## What you are asked to do
Arrange every line of the records below as a Markdown table with the columns "Row" and "Line", numbering the rows in order and leaving out blank lines.

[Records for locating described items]
+ + + + +
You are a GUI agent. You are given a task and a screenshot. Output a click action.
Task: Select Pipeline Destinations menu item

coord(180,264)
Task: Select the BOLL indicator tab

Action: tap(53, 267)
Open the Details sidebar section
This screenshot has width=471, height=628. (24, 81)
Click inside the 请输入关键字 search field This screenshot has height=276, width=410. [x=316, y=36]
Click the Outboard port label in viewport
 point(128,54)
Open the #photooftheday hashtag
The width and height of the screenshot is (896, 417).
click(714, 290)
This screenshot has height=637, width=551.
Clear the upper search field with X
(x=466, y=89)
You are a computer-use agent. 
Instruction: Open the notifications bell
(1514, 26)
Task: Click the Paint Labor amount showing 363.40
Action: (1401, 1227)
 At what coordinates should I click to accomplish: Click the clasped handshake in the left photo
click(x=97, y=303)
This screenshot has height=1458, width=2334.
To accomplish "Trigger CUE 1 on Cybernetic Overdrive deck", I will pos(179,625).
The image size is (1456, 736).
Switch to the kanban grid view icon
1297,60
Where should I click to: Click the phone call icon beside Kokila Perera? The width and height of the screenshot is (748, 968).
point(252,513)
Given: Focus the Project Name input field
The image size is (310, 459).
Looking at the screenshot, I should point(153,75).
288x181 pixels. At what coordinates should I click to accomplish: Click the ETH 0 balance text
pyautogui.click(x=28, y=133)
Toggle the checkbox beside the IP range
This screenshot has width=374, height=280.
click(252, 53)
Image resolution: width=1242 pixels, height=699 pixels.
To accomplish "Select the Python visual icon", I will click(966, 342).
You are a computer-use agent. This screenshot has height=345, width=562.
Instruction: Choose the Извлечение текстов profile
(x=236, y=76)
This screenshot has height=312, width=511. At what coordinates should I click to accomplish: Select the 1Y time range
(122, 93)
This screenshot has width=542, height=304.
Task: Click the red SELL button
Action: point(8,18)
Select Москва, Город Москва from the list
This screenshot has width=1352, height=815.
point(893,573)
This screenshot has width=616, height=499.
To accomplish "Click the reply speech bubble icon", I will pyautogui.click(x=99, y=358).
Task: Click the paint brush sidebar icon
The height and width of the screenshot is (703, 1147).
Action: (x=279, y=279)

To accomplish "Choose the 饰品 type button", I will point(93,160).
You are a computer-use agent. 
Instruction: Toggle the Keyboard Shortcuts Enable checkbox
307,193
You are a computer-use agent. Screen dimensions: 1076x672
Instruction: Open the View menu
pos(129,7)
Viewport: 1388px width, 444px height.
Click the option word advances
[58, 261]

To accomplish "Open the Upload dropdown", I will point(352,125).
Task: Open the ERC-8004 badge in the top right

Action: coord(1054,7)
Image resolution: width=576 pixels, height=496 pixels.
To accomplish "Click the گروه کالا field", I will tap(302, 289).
+ + + + +
## Problem solution
| Row | Line |
|---|---|
| 1 | You are a GUI agent. You are given a task and a screenshot. Output a click action. |
| 2 | Task: Select Pipeline Destinations menu item |
| 3 | coord(180,264) |
| 4 | Task: Select the BOLL indicator tab |
| 5 | Action: tap(53, 267) |
| 6 | Open the Details sidebar section |
| 7 | This screenshot has width=471, height=628. (24, 81) |
| 8 | Click inside the 请输入关键字 search field This screenshot has height=276, width=410. [x=316, y=36] |
| 9 | Click the Outboard port label in viewport |
| 10 |  point(128,54) |
| 11 | Open the #photooftheday hashtag |
| 12 | The width and height of the screenshot is (896, 417). |
| 13 | click(714, 290) |
| 14 | This screenshot has height=637, width=551. |
| 15 | Clear the upper search field with X |
| 16 | (x=466, y=89) |
| 17 | You are a computer-use agent.  |
| 18 | Instruction: Open the notifications bell |
| 19 | (1514, 26) |
| 20 | Task: Click the Paint Labor amount showing 363.40 |
| 21 | Action: (1401, 1227) |
| 22 |  At what coordinates should I click to accomplish: Click the clasped handshake in the left photo |
| 23 | click(x=97, y=303) |
| 24 | This screenshot has height=1458, width=2334. |
| 25 | To accomplish "Trigger CUE 1 on Cybernetic Overdrive deck", I will pos(179,625). |
| 26 | The image size is (1456, 736). |
| 27 | Switch to the kanban grid view icon |
| 28 | 1297,60 |
| 29 | Where should I click to: Click the phone call icon beside Kokila Perera? The width and height of the screenshot is (748, 968). |
| 30 | point(252,513) |
| 31 | Given: Focus the Project Name input field |
| 32 | The image size is (310, 459). |
| 33 | Looking at the screenshot, I should point(153,75). |
| 34 | 288x181 pixels. At what coordinates should I click to accomplish: Click the ETH 0 balance text |
| 35 | pyautogui.click(x=28, y=133) |
| 36 | Toggle the checkbox beside the IP range |
| 37 | This screenshot has width=374, height=280. |
| 38 | click(252, 53) |
| 39 | Image resolution: width=1242 pixels, height=699 pixels. |
| 40 | To accomplish "Select the Python visual icon", I will click(966, 342). |
| 41 | You are a computer-use agent. This screenshot has height=345, width=562. |
| 42 | Instruction: Choose the Извлечение текстов profile |
| 43 | (x=236, y=76) |
| 44 | This screenshot has height=312, width=511. At what coordinates should I click to accomplish: Select the 1Y time range |
| 45 | (122, 93) |
| 46 | This screenshot has width=542, height=304. |
| 47 | Task: Click the red SELL button |
| 48 | Action: point(8,18) |
| 49 | Select Москва, Город Москва from the list |
| 50 | This screenshot has width=1352, height=815. |
| 51 | point(893,573) |
| 52 | This screenshot has width=616, height=499. |
| 53 | To accomplish "Click the reply speech bubble icon", I will pyautogui.click(x=99, y=358). |
| 54 | Task: Click the paint brush sidebar icon |
| 55 | The height and width of the screenshot is (703, 1147). |
| 56 | Action: (x=279, y=279) |
| 57 | To accomplish "Choose the 饰品 type button", I will point(93,160). |
| 58 | You are a computer-use agent.  |
| 59 | Instruction: Toggle the Keyboard Shortcuts Enable checkbox |
| 60 | 307,193 |
| 61 | You are a computer-use agent. Screen dimensions: 1076x672 |
| 62 | Instruction: Open the View menu |
| 63 | pos(129,7) |
| 64 | Viewport: 1388px width, 444px height. |
| 65 | Click the option word advances |
| 66 | [58, 261] |
| 67 | To accomplish "Open the Upload dropdown", I will point(352,125). |
| 68 | Task: Open the ERC-8004 badge in the top right |
| 69 | Action: coord(1054,7) |
| 70 | Image resolution: width=576 pixels, height=496 pixels. |
| 71 | To accomplish "Click the گروه کالا field", I will tap(302, 289). |